Given task :: Reproduce every line of the records below without any changes.

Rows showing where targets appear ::
>> begin

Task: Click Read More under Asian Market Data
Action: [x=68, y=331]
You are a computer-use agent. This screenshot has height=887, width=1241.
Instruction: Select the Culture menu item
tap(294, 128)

>> end

Full answer ::
Task: Click Read More under Asian Market Data
Action: [x=68, y=331]
You are a computer-use agent. This screenshot has height=887, width=1241.
Instruction: Select the Culture menu item
tap(294, 128)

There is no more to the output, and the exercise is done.